**SOURCE MATERIAL:**
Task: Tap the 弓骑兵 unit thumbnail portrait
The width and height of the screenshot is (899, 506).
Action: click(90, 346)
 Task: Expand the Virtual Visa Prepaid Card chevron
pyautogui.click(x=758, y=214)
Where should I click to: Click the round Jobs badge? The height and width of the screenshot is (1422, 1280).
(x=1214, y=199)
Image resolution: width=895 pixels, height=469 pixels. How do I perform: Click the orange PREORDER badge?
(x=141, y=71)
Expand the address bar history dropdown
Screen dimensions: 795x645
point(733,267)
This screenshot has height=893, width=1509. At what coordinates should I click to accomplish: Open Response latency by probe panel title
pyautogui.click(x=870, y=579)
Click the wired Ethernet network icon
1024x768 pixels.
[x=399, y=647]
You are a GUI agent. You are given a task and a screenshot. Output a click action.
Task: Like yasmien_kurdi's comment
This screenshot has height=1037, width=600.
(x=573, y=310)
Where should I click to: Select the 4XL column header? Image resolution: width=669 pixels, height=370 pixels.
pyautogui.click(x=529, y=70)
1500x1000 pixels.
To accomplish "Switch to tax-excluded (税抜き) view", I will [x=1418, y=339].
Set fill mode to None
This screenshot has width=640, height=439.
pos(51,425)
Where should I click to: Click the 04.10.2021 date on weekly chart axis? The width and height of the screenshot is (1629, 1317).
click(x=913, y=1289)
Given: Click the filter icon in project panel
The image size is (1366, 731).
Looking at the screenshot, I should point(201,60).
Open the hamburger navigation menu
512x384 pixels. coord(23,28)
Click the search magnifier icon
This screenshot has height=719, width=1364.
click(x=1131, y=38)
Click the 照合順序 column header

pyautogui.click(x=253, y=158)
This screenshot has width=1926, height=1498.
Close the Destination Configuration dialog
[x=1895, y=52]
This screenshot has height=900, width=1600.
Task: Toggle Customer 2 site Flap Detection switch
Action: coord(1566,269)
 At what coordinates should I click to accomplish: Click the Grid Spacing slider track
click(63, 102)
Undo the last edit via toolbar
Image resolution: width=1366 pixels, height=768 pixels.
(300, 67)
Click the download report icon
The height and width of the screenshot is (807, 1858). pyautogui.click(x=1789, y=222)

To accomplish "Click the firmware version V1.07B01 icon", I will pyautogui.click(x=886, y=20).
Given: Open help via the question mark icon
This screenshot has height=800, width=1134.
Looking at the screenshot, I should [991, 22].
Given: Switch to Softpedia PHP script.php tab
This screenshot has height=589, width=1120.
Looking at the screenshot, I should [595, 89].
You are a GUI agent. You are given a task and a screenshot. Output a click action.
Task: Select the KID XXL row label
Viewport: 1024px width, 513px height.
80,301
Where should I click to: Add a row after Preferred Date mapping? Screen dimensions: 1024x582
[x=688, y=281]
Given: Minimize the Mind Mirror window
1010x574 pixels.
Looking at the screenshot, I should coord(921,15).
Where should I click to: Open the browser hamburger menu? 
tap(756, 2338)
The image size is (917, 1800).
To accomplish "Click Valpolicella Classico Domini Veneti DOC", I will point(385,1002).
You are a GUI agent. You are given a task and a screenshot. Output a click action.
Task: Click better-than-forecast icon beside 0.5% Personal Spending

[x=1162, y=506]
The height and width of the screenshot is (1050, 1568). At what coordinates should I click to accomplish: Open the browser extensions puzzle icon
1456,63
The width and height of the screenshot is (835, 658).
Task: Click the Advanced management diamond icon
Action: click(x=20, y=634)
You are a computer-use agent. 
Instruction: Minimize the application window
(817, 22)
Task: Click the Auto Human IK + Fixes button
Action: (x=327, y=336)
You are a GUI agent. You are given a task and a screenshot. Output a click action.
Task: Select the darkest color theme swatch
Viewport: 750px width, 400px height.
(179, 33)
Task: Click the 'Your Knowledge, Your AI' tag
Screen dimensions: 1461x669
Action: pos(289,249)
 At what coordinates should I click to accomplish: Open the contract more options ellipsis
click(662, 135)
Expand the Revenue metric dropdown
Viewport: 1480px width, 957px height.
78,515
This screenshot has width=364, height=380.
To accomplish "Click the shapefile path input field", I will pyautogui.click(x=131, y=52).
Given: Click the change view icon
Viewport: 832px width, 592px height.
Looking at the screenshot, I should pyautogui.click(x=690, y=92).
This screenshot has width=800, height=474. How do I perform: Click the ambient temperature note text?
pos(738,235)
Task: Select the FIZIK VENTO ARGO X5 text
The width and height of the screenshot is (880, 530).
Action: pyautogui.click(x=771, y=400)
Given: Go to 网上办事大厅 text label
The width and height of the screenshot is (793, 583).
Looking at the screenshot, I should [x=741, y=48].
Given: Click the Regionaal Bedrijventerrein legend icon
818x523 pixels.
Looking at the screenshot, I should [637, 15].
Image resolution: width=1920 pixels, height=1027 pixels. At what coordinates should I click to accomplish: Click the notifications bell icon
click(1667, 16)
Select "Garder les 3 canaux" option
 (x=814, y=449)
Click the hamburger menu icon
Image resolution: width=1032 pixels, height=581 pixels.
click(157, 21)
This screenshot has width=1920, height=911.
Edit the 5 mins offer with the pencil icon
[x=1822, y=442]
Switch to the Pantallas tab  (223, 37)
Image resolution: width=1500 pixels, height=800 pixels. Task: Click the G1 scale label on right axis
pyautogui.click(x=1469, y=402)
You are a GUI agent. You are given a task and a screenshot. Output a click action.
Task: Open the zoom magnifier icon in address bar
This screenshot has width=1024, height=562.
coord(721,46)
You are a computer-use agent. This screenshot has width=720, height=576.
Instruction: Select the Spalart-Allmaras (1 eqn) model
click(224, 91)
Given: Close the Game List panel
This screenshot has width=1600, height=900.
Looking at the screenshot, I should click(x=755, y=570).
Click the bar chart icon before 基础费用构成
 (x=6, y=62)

**PROMPT:** Would you copy every line of the material exactly?

**RESULT:**
Task: Tap the 弓骑兵 unit thumbnail portrait
The width and height of the screenshot is (899, 506).
Action: click(90, 346)
 Task: Expand the Virtual Visa Prepaid Card chevron
pyautogui.click(x=758, y=214)
Where should I click to: Click the round Jobs badge? The height and width of the screenshot is (1422, 1280).
(x=1214, y=199)
Image resolution: width=895 pixels, height=469 pixels. How do I perform: Click the orange PREORDER badge?
(x=141, y=71)
Expand the address bar history dropdown
Screen dimensions: 795x645
point(733,267)
This screenshot has height=893, width=1509. At what coordinates should I click to accomplish: Open Response latency by probe panel title
pyautogui.click(x=870, y=579)
Click the wired Ethernet network icon
1024x768 pixels.
[x=399, y=647]
You are a GUI agent. You are given a task and a screenshot. Output a click action.
Task: Like yasmien_kurdi's comment
This screenshot has height=1037, width=600.
(x=573, y=310)
Where should I click to: Select the 4XL column header? Image resolution: width=669 pixels, height=370 pixels.
pyautogui.click(x=529, y=70)
1500x1000 pixels.
To accomplish "Switch to tax-excluded (税抜き) view", I will [x=1418, y=339].
Set fill mode to None
This screenshot has width=640, height=439.
pos(51,425)
Where should I click to: Click the 04.10.2021 date on weekly chart axis? The width and height of the screenshot is (1629, 1317).
click(x=913, y=1289)
Given: Click the filter icon in project panel
The image size is (1366, 731).
Looking at the screenshot, I should point(201,60).
Open the hamburger navigation menu
512x384 pixels. coord(23,28)
Click the search magnifier icon
This screenshot has height=719, width=1364.
click(x=1131, y=38)
Click the 照合順序 column header

pyautogui.click(x=253, y=158)
This screenshot has width=1926, height=1498.
Close the Destination Configuration dialog
[x=1895, y=52]
This screenshot has height=900, width=1600.
Task: Toggle Customer 2 site Flap Detection switch
Action: coord(1566,269)
 At what coordinates should I click to accomplish: Click the Grid Spacing slider track
click(63, 102)
Undo the last edit via toolbar
Image resolution: width=1366 pixels, height=768 pixels.
(300, 67)
Click the download report icon
The height and width of the screenshot is (807, 1858). pyautogui.click(x=1789, y=222)

To accomplish "Click the firmware version V1.07B01 icon", I will pyautogui.click(x=886, y=20).
Given: Open help via the question mark icon
This screenshot has height=800, width=1134.
Looking at the screenshot, I should [991, 22].
Given: Switch to Softpedia PHP script.php tab
This screenshot has height=589, width=1120.
Looking at the screenshot, I should [595, 89].
You are a GUI agent. You are given a task and a screenshot. Output a click action.
Task: Select the KID XXL row label
Viewport: 1024px width, 513px height.
80,301
Where should I click to: Add a row after Preferred Date mapping? Screen dimensions: 1024x582
[x=688, y=281]
Given: Minimize the Mind Mirror window
1010x574 pixels.
Looking at the screenshot, I should coord(921,15).
Where should I click to: Open the browser hamburger menu? 
tap(756, 2338)
The image size is (917, 1800).
To accomplish "Click Valpolicella Classico Domini Veneti DOC", I will point(385,1002).
You are a GUI agent. You are given a task and a screenshot. Output a click action.
Task: Click better-than-forecast icon beside 0.5% Personal Spending

[x=1162, y=506]
The height and width of the screenshot is (1050, 1568). At what coordinates should I click to accomplish: Open the browser extensions puzzle icon
1456,63
The width and height of the screenshot is (835, 658).
Task: Click the Advanced management diamond icon
Action: click(x=20, y=634)
You are a computer-use agent. 
Instruction: Minimize the application window
(817, 22)
Task: Click the Auto Human IK + Fixes button
Action: (x=327, y=336)
You are a GUI agent. You are given a task and a screenshot. Output a click action.
Task: Select the darkest color theme swatch
Viewport: 750px width, 400px height.
(179, 33)
Task: Click the 'Your Knowledge, Your AI' tag
Screen dimensions: 1461x669
Action: pos(289,249)
 At what coordinates should I click to accomplish: Open the contract more options ellipsis
click(662, 135)
Expand the Revenue metric dropdown
Viewport: 1480px width, 957px height.
78,515
This screenshot has width=364, height=380.
To accomplish "Click the shapefile path input field", I will pyautogui.click(x=131, y=52).
Given: Click the change view icon
Viewport: 832px width, 592px height.
Looking at the screenshot, I should pyautogui.click(x=690, y=92).
This screenshot has width=800, height=474. How do I perform: Click the ambient temperature note text?
pos(738,235)
Task: Select the FIZIK VENTO ARGO X5 text
The width and height of the screenshot is (880, 530).
Action: pyautogui.click(x=771, y=400)
Given: Go to 网上办事大厅 text label
The width and height of the screenshot is (793, 583).
Looking at the screenshot, I should [x=741, y=48].
Given: Click the Regionaal Bedrijventerrein legend icon
818x523 pixels.
Looking at the screenshot, I should [637, 15].
Image resolution: width=1920 pixels, height=1027 pixels. At what coordinates should I click to accomplish: Click the notifications bell icon
click(1667, 16)
Select "Garder les 3 canaux" option
 (x=814, y=449)
Click the hamburger menu icon
Image resolution: width=1032 pixels, height=581 pixels.
click(157, 21)
This screenshot has width=1920, height=911.
Edit the 5 mins offer with the pencil icon
[x=1822, y=442]
Switch to the Pantallas tab  (223, 37)
Image resolution: width=1500 pixels, height=800 pixels. Task: Click the G1 scale label on right axis
pyautogui.click(x=1469, y=402)
You are a GUI agent. You are given a task and a screenshot. Output a click action.
Task: Open the zoom magnifier icon in address bar
This screenshot has width=1024, height=562.
coord(721,46)
You are a computer-use agent. This screenshot has width=720, height=576.
Instruction: Select the Spalart-Allmaras (1 eqn) model
click(224, 91)
Given: Close the Game List panel
This screenshot has width=1600, height=900.
Looking at the screenshot, I should click(x=755, y=570).
Click the bar chart icon before 基础费用构成
 (x=6, y=62)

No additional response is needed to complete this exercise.